◆ **AUFGABENSTELLUNG**: Wie viele Festangestellte hat Ikea Duisburg laut dem Text über Ikea Deutschland?

◆ **UNTERSUCHTER TEXT**:
□ □ □ □ □

Ikea Deutschland und die Mitarbeitenden hätten ein gemeinsames Ziel: Maximale Beschäftigungssicherung durch die Weiterentwicklung des Geschäfts und die Qualifizierung der Beschäftigten für eine erfolgreiche Zukunft des Unternehmens. „Dazu möchten wir mit unseren Betriebsräten eine Gesamtbetriebsvereinbarung schließen, die allen Beteiligten Sicherheit darüber gibt, wie wir unsere Weiterentwicklung gemeinsam gestalten“, erläutert Isolde Debus-Spangenberg, Pressesprecherin von Ikea Deutschland.
„Wir pflegen ein seit Jahren gewachsenes und von gegenseitigem Respekt geprägtes Verhältnis zu unseren Betriebsräten, die durch ein tiefes Verständnis unseres Geschäfts über eine entsprechend große Kompetenz verfügen.“ Man sei daher der festen Überzeugung, die besten Lösungen für den zukünftigen Erfolg von Ikea in Deutschland „im direkten Austausch mit unseren Betriebsräten zu finden.“
>>Ikea Deutschland möchte Gesamtbetriebsvereinbarung
- Ikea Deutschland verschließe sich nicht, Verhandlungen über Qualifizierung und Digitalisierung zu führen. Aber das Unternehmen möchte „eine Gesamtbetriebsvereinbarung“ schließen und deshalb mit den eigenen Betriebsräten verhandeln. Einer der Erfolgsfaktoren während der Pandemie sei die schnelle Anpassungsfähigkeit an die geänderten Kundenbedürfnisse und Einkaufsmöglichkeiten gewesen.
- Das habe die Arbeitsplätze gesichert und stabilisiert, so Ikea Deutschland. Immer noch seien in dem Unternehmen sehr viele Festangestellte, bestätigte die Betriebsratsvorsitzende des Duisburger Hauses, Sonja Everts. Ikea Essen hat rund 280 Festangestellte, Ikea Duisburg hat 340.

□ □ □ □ □

◆ **BEREITGESTELLTE DATEN**:
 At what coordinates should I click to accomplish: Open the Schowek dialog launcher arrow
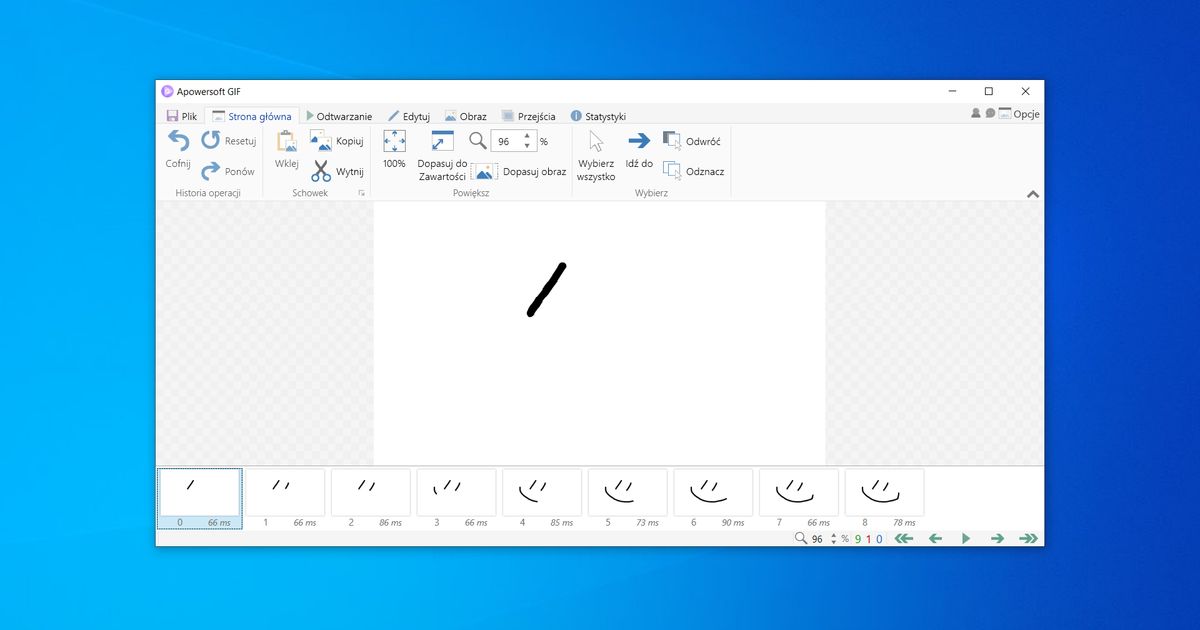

□ □ □ □ □

◆ **ERGEBNIS**: 340